EXCERPTED RECORDS:
------------------------------------------------

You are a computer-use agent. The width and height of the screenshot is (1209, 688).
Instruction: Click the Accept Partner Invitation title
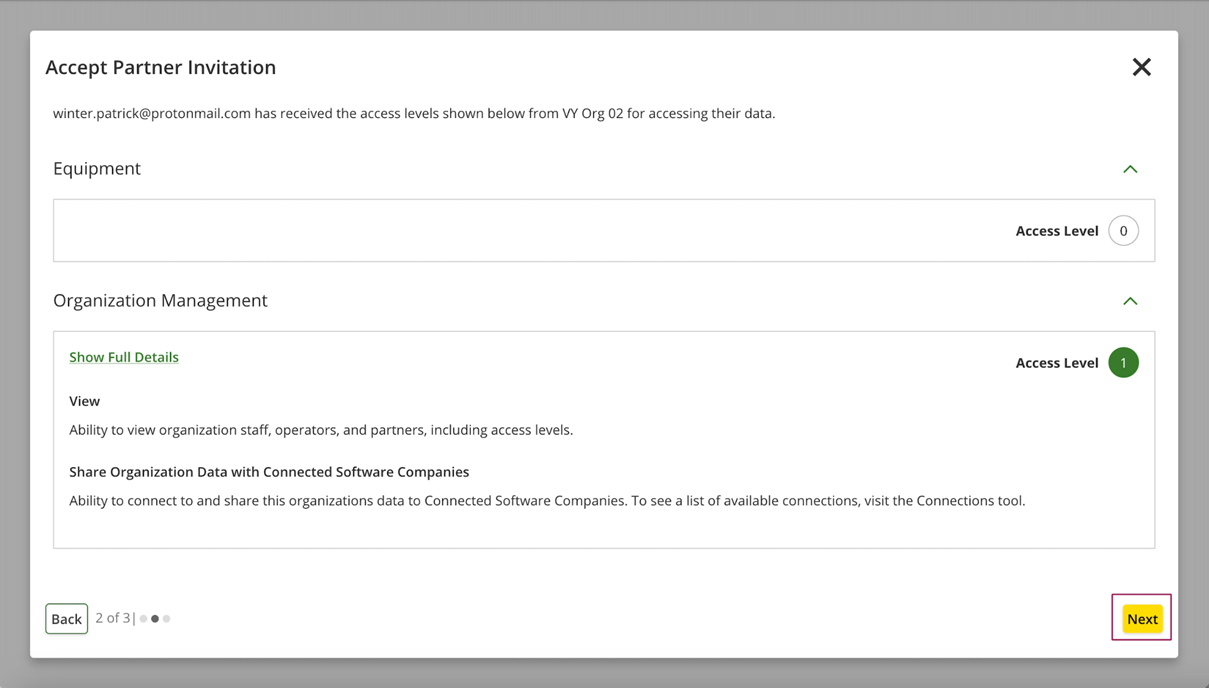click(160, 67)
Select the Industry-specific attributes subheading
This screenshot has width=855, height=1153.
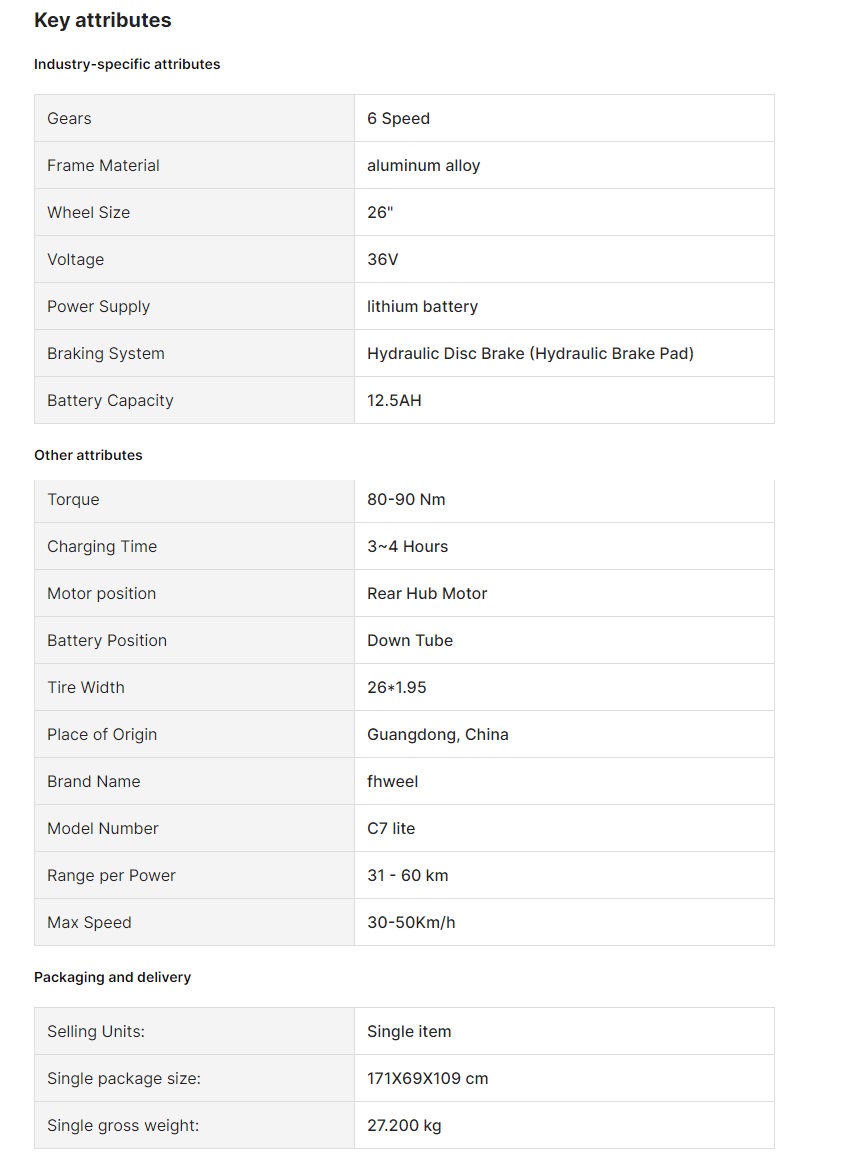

------------------------------------------------

GIVEN INSTRUCTION: Write out all of the lines above again, requests included, with every coordinate in the answers multiplied by 0.6 and rounded to a whole number, halves rounding up. Leave the pictures out.

WRITTEN ANSWER:
You are a computer-use agent. The width and height of the screenshot is (1209, 688).
Instruction: Click the Accept Partner Invitation title
click(96, 40)
Select the Industry-specific attributes subheading
This screenshot has width=855, height=1153.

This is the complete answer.